MMA Fighters diet plan for cutting weight
It is conventional practice for fighters to lose 20-30 pounds immediately before their weigh-in, then gain it back before a fight. Boxers and MMA fighters alike will be able to retain just the right amount of energy and power before a fight if their diet plans are strictly followed. What matters isn’t just dropping weight for one fight, but a long-term change in body composition — shedding all unneeded fat and leaving the body with exactly what it needs to function at its best. Key objectives include meeting energy demands and maintaining ideal body mass and fat levels. Even while on a plan to lose weight fast, Nutritional Goals should be centered. These include:
- Promoting immunological function,
- promoting tissue adaptation, development, and repair
- Maintaining an adequate supply of energy to functioning muscles and other tissues
- Reducing inflammation – is an important metric for both recovery and overall health.
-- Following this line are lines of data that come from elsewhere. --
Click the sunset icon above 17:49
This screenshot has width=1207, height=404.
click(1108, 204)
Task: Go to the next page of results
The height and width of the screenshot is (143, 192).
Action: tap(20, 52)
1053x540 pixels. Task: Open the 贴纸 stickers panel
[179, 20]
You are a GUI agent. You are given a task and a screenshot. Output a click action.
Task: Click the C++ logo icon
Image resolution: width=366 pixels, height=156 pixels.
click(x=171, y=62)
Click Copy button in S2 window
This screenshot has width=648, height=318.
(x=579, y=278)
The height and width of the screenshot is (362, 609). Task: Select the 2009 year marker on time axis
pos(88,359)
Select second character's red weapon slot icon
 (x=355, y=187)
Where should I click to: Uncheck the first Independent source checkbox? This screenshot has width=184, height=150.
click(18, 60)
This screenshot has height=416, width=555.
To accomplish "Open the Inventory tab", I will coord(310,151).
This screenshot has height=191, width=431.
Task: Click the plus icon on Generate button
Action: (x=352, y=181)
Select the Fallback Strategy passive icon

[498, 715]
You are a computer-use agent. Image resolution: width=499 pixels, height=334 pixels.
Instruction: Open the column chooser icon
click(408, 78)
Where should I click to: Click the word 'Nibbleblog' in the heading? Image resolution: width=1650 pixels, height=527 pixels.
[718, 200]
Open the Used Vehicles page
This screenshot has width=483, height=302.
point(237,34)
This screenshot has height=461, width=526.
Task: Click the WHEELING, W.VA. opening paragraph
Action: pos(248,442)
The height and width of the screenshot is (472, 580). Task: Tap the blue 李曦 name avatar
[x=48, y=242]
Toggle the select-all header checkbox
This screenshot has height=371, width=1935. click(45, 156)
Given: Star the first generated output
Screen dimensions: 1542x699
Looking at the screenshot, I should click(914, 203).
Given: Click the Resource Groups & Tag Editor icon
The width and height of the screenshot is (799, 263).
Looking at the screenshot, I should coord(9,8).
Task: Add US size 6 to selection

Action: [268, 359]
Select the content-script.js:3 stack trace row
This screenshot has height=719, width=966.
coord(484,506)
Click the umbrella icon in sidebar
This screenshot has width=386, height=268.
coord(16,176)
How to cut weight before a weigh in:
Reduce water consumption!
This is the most important phase and the essential element in a fighter’s weight-loss formula. To maintain sodium and eliminate potassium, first drink plenty of water and then begin to reduce water consumption. High salt levels combined with low water levels cause the water to be drawn out for excretion.
Day#1: 8 Liters
Day#2: 4 Liters
Day#3: 4 Liters
Day#4: 2 Liters
Day#5: 1 Liter
This is why, on the day of the weigh-in, fighters avoid even sipping water.
Sweat, sweat, sweat!
It’s at this point where your sauna suit comes in handy. Fighters are accustome to working out hard while wearing their sauna suit.
There’s another quick and easy way to work up a sweat. Take a 10-minute bath in super-hot water, sweating is accelerate by heat and humidity.
Say NO to salts!
The salt in your diet guarantees that the water in your body is absorbed. Avoid salts to keep the water flushing.
Limit Carbohydrate Intake!
Limit yourself to 50 grams of carbs each day. Excess carbohydrate consumption causes your body to replenish muscle glycogen with water. If your carb consumption is restricted, you can accomplish both: drain away excess water and decrease muscle glycogen.
More proteins & fats!
When you reduce your carbohydrate intake, aim to increase your protein and fat intake. Replace high-carb meals with more veggies and meat.
Stay ORGANIC!
Fruits, vegetables, herbs, roots, nuts, seeds, and other naturally occurring plants are all beneficial to our health. Sodas, candy, fast food, and other delectable delights are wreaking havoc on people’s health right in front of our eyes.
In a nutshell, the following are some basic concepts for retaining muscle mass while staying at your target weight:
- Prioritize health and wellness as a foundation for healing, mental concentration, and performance.
- Consume lots of organic fruits and veggies
- Every day, eat a diet rich in healthy fats and low in protein and carbs.
- Sunflower oil and other vegetable oils should be avoid. They’re rich in omega 6 and have been heated to the point of becoming carcinogenic during extraction. Olive oil is reasonably healthy since it is pressed rather than heated during the extraction process.
- Stay away from refined carbs. They are arguably beneficial after a match or training when recuperation is a priority. Refined carbs, on the other hand, have a negative influence on gut health and can promote inflammation.
There we have it, the perfect diet plan to get you into serious fighting shape!